MOLECULAR BASIS OF NON-SYNDROMIC HYPOSPADIAS: SYSTEMATIC

MUTATION SCREENING AND GENOME-WIDE COPY-NUMBER ANALYSIS OF 63

PATIENTS

Masafumi KON

1

, Takeya KITTA

1

, Takahiko MITSUI

1

, Kaoru YOSHINO

2

, Katsuhiko UEOKA

3

, Kimihiko MORIYA

1

, Maki

FUKAMI

4

, Katsuya NONOMURA

1

and Nobuo SHINOHARA

1

1) Hokkaido University Graduate School of Medicine, Department of Renal and Genitourinary Surgery, Sapporo, JAPAN -

2) Aichi Children's Health and Medical Center, Department of Urology, Obu, JAPAN - 3) National Research Institute for

Child Health and Development, Department of Urology, Setagaya, JAPAN - 4) National Research Institute for Child

Health and Development, Department of Molecular Endocrinology, Setagaya, JAPAN

PURPOSE

Although non-syndromic hypospadias is a multifactorial disorder, this condition can also occur as a result of mutations in

single genes or submicroscopic copy-number variations (CNVs). A total of 25 genes have been implicated in the

development non-syndromic hypospadias. The aim of this study was to clarify the contribution of monogenic mutations

and cryptic CNVs in the etiology of non-syndromic hypospadias

MATERIAL AND METHODS

The study group consisted of 58 Japanese and five Vietnamese patients. We performed mutation screening for 25 known

causative/candidate/susceptibility genes using a next-generation sequencer. Functional consequences of nucleotide

alterations were assessed by in silico assays. The frequencies of SNPs in the patient group were compared with those in

the male general population.

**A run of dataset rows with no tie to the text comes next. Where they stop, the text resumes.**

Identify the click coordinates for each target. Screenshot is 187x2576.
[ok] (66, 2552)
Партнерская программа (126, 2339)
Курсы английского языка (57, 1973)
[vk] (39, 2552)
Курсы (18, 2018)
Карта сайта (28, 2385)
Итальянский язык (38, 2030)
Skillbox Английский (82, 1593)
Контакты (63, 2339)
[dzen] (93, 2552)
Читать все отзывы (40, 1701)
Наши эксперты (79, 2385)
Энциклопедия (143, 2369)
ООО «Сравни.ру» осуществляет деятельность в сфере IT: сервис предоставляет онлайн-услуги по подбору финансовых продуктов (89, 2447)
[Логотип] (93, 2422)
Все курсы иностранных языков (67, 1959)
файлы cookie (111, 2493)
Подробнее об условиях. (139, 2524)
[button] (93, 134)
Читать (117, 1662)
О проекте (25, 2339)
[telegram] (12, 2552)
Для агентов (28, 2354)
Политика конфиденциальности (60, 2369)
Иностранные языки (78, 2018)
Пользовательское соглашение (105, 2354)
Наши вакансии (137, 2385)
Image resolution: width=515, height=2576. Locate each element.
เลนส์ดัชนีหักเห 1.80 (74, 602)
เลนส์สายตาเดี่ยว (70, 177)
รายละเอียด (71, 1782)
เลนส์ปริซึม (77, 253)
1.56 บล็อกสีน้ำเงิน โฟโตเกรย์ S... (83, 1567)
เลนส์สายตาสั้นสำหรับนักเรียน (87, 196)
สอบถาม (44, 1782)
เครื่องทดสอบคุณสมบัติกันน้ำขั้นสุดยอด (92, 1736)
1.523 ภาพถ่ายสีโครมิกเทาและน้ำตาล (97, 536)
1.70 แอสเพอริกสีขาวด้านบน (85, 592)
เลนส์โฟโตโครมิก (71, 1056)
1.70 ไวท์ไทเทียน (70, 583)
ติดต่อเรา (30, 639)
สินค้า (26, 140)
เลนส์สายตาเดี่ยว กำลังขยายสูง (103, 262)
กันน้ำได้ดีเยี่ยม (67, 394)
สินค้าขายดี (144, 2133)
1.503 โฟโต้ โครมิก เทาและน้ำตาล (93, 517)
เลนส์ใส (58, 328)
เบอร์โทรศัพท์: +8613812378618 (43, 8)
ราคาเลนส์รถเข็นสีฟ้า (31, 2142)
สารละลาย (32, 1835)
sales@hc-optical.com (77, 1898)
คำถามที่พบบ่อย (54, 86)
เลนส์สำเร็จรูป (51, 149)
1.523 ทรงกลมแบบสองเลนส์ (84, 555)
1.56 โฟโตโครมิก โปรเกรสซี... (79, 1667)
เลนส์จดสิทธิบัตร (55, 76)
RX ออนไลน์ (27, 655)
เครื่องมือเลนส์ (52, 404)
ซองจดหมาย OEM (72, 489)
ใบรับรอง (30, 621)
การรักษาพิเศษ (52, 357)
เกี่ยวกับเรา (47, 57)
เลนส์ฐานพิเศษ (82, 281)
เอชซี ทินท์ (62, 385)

CNVs were analyzed by array-based comparative genomic hybridization and characterized

by fluorescence in situ hybridization.

RESULTS

Eight of 63 patients with anterior or posterior hypospadias carried putative pathogenic mutations in AR, BNC2, NR5A1,

SRD5A2 or HSD3B2. Two of the eight patients had mutations in multiple genes. We did not find any rare SNPs that were

abundant specifically in the patient group. One patient carried mosaic dicentric Y chromosome.

CONCLUSIONS

Our data indicate that mutations in known causative genes and submicroscopic CNVs account for more than 10% of

cases with non-syndromic hypospadias. Pathogenic defects appear to underlie both severe and mild hypospadias. In

contrast, known susceptibility SNPs seem to play only a minor role in the development of the disease. Most importantly,

this is the first study documenting the possible oligogenicity of non-syndromic hypospadias.